Yep, experience is the only thing that will give you competence.

Every baby attorney commits (hopefully minor) acts of what could constitute malpractice. You will mess up. The nice thing about working under someone else the first couple of years is that they are there to cover you. When you are on your own, you do not have anyone who has your back to catch your mess-ups.

Criminal law is especially dangerous because your mess-ups can mean loss of freedom for a client.

I would advocate beginning underneath someone else. Unfortunately every baby lawyer falls into that category of "not knowing enough to know what you don't know." In other words, you don't know even where to look for blind spots.

And this is no insult to you or your experience. It's just natural. It's why the law use to be apprenticeship driven.

I grew up in a family of lawyers. I worked at law firms through my youth. I researched and drafted things for family members and went to cases. In law school, I worked full time my 2nd two years (took night classes) with one of the pre-eminent catastrophic personal injury lawyers in this country. I was years far ahead of my fellow graduates as far as practical experience. And the first year or two, I still needed help here and there. As I go towards the end of my 2nd year, I was ready where I could be on my own. Years later, it is still helpful to have other people around to bounce ideas off of... and it will always be that way.

I respect solos. It takes a certain degree of confidence and hardiness to do it. But I personally think there should be some rule that solos are not allowed until the 2 year mark.
posted by dios at 4:07 PM on May 21, 2009


I had and will have the benefit of working this summer for a state AGO office. One of the "benefits" of this opportunity last summer was having lunch with a district court judge and a state supreme court justice. Both stated that a law student should never graduate and throw a shingle out, with the district court judge commenting that in most cases of lawyer malpractice that came before her, the majority were people who had done such a thing. The supreme court justice advised strongly that the best thing an aspiring law student can do upon graduation is to find a mentor. So there's some judicial advice on the subject.
posted by Atreides at 6:26 PM on May 21, 2009


But how can I get up to speed fast enough that I don't give my new clients poor legal services?

§ INFORMATION GIVEN:

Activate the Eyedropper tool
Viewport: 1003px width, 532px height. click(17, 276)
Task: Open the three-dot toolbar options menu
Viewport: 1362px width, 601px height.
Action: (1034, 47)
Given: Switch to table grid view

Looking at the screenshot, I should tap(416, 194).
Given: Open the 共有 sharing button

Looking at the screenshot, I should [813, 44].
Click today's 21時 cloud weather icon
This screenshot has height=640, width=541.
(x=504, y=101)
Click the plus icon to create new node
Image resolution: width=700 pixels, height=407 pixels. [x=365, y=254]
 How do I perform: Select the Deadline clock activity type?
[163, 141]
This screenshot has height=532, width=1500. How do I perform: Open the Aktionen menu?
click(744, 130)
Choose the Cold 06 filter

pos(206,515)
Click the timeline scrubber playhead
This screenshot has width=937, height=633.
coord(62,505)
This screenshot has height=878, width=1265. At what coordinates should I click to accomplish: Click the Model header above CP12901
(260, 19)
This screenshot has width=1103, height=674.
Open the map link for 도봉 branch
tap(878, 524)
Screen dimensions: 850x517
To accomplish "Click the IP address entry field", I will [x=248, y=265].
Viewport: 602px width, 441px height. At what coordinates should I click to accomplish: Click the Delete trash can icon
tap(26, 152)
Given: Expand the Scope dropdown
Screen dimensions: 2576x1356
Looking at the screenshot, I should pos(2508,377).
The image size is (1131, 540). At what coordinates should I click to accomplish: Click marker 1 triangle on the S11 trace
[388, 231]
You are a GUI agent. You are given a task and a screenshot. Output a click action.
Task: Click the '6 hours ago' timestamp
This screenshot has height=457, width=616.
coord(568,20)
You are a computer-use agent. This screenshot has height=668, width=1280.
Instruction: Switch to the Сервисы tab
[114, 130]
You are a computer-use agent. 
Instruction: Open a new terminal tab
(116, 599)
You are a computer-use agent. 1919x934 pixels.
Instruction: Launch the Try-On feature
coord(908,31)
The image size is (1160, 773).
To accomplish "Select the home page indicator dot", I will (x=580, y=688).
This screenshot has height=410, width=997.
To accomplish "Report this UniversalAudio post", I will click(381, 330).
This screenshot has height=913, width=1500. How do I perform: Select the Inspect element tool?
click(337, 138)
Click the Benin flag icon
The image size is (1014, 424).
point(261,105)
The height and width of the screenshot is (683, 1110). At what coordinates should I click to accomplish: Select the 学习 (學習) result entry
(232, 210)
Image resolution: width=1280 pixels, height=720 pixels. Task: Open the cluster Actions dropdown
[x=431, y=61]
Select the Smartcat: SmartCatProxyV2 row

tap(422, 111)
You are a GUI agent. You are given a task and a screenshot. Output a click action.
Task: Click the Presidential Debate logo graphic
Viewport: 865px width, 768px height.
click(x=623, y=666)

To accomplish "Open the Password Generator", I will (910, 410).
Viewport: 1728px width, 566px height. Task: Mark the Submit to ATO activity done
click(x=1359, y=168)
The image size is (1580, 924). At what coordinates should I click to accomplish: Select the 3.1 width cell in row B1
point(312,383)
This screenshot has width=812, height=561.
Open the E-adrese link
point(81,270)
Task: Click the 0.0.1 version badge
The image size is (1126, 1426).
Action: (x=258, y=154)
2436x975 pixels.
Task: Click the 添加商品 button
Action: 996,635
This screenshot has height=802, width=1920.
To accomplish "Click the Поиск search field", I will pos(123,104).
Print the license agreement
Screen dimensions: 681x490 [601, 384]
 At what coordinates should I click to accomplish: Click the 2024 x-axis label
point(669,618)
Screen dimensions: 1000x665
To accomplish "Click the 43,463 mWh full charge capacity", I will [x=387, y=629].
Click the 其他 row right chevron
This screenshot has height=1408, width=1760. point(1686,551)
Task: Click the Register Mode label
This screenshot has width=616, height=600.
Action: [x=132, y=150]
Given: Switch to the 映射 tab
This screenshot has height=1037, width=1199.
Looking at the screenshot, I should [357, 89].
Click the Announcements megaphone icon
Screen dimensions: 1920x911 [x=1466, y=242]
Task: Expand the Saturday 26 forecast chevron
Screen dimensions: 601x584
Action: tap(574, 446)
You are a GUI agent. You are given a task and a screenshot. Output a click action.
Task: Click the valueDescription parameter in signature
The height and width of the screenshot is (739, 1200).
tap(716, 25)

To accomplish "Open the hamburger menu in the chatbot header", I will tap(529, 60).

§ THINGS TO DO:
1/ Answer these questions about the forum thread on new lawyers going solo:
(a) What kind of lawyer did dios work for full time during law school?
(b) Who did Atreides have lunch with last summer?
(c) What rule does dios think there should be for solos?
2/ Carry on the forum thread on new lawyers going solo from its last line.
The material plays no part in this.

§ TASK-BY-TASK ANSWERS:
1/
(a) One of the pre-eminent catastrophic personal injury lawyers in the country.
(b) A district court judge and a state supreme court justice.
(c) Solos should not be allowed until the 2 year mark.

2/
Let me add that I am heartened by the fact that you asked the proper question--which isn't "how do I get clients?" but "I have realistic concerns about my ability to serve potential clients."

This tells me that once you get some experience, you will be a fine criminal practitioner or litigator.

I would suggest getting a job with the Federal Government, preferably with an agency that does a lot of Administrative Litigation work. Especially out west, that means the Department of the Interior. They have a ton of that kind of work involving land use, etc. That will give you the real seasoning you'll need. You'll understand what judges are looking for and get more experience than you want, frankly.
posted by Ironmouth at 10:43 AM on May 22, 2009 [1 favorite]


IAAL. I had two criminal defense interships in law school, a year-long defense clinic, and have been a PD for about 18 months, and I would still be extremely nervous about hanging out my own shingle. In fact, the people who have left my office recently after 2-3 years have all gone to work for private defense attorneys as associates, none have hung out their own shingle. I would advise against you doing this 100%.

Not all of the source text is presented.